◆ **ASSIGNED TASK**
Print out each entry without alteration, and keep the pictures out.

[Dataset entries]
--- START ---

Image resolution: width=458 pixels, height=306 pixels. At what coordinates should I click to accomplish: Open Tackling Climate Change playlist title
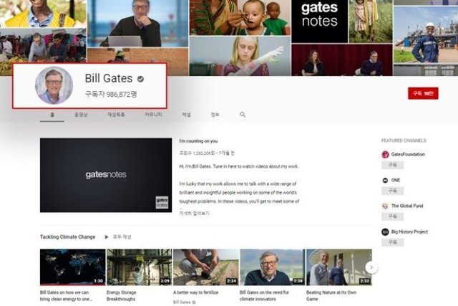(x=67, y=236)
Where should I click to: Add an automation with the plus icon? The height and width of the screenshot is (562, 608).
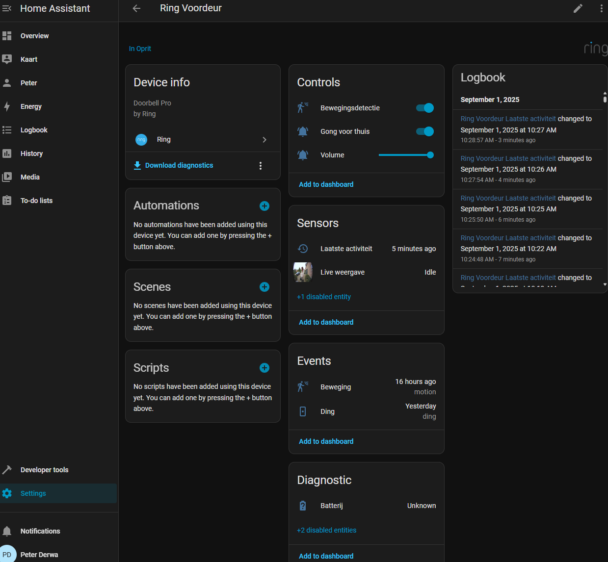(x=264, y=206)
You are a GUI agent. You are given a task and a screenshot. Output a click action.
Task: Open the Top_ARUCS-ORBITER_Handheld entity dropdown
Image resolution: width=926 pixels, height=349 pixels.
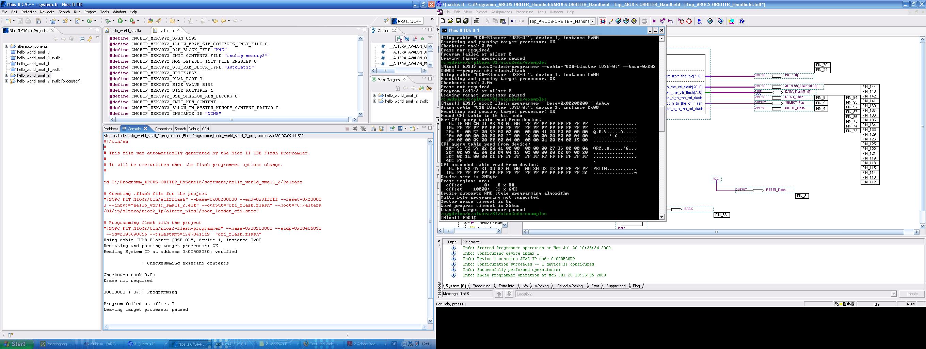[x=592, y=21]
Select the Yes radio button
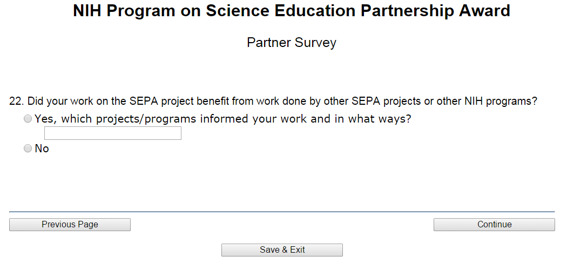Image resolution: width=567 pixels, height=270 pixels. pos(28,119)
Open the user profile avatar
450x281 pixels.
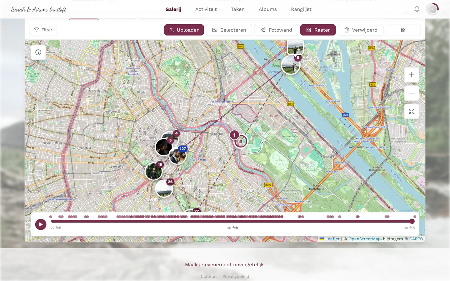(433, 9)
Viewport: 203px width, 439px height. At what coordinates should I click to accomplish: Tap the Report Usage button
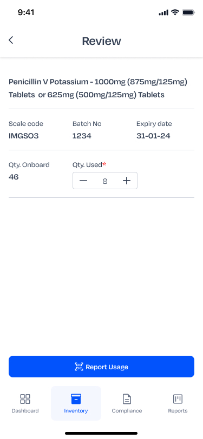tap(102, 367)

--- END ---

◆ **TASK OUTPUT**
Image resolution: width=458 pixels, height=306 pixels. At what coordinates should I click to accomplish: Open Tackling Climate Change playlist title
(x=67, y=236)
Where should I click to: Add an automation with the plus icon? The height and width of the screenshot is (562, 608).
(x=264, y=206)
You are a GUI agent. You are given a task and a screenshot. Output a click action.
Task: Open the Top_ARUCS-ORBITER_Handheld entity dropdown
Image resolution: width=926 pixels, height=349 pixels.
[x=592, y=21]
Select the Yes radio button
Image resolution: width=567 pixels, height=270 pixels. pos(28,119)
Open the user profile avatar
450x281 pixels.
(433, 9)
Viewport: 203px width, 439px height. At what coordinates should I click to accomplish: Tap the Report Usage button
tap(102, 367)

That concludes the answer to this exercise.